• DIRECTIONS FOR THIS TASK: Keep only the lines of the listing that include the word "Chegou", and copy them.

• RECORDS:

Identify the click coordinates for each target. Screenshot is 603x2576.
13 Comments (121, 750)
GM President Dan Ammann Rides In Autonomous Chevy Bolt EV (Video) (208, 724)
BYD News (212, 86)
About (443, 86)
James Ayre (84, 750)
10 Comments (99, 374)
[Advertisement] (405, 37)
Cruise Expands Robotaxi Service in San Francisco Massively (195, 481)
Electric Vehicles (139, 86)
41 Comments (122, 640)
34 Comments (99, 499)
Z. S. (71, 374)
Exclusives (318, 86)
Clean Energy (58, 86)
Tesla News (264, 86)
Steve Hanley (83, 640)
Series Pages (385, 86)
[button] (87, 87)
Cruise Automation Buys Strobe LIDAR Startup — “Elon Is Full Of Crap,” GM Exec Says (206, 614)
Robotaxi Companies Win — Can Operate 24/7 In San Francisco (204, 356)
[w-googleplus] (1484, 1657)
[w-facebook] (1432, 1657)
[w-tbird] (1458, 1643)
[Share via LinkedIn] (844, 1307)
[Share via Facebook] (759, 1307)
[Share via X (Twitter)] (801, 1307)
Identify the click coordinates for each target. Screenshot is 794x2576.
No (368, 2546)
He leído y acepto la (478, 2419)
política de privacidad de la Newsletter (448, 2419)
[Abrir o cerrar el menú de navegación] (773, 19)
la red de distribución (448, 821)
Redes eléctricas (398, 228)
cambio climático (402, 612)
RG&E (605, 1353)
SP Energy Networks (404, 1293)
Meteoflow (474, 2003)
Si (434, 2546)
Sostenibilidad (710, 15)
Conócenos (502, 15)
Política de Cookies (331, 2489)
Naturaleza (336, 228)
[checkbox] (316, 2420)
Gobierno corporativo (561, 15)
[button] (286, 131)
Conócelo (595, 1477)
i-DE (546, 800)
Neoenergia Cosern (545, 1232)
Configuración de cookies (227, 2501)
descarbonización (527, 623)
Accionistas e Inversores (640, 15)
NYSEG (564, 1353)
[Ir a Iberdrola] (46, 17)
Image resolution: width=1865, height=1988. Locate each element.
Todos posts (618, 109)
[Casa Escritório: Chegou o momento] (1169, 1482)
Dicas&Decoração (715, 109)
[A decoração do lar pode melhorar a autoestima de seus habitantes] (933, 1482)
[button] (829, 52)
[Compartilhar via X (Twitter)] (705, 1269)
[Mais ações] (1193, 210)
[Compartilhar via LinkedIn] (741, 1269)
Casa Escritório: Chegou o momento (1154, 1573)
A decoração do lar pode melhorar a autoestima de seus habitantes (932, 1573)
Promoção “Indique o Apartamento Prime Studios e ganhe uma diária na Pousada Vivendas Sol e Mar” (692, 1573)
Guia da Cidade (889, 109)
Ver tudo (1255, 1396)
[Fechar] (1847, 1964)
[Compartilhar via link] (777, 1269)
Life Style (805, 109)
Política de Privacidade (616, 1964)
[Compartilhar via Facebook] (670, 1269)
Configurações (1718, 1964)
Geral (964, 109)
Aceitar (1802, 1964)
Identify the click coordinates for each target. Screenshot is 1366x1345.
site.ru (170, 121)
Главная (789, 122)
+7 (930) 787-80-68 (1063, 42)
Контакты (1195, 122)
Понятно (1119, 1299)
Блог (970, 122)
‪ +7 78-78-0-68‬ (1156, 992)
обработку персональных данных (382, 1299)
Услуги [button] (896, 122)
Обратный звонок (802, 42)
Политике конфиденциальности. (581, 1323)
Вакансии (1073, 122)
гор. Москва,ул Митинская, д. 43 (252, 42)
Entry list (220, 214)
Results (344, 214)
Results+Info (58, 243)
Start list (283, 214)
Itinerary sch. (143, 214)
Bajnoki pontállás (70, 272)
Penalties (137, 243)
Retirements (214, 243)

• SOLUTION FOR THIS EXERCISE:
[Casa Escritório: Chegou o momento] (1169, 1482)
Casa Escritório: Chegou o momento (1154, 1573)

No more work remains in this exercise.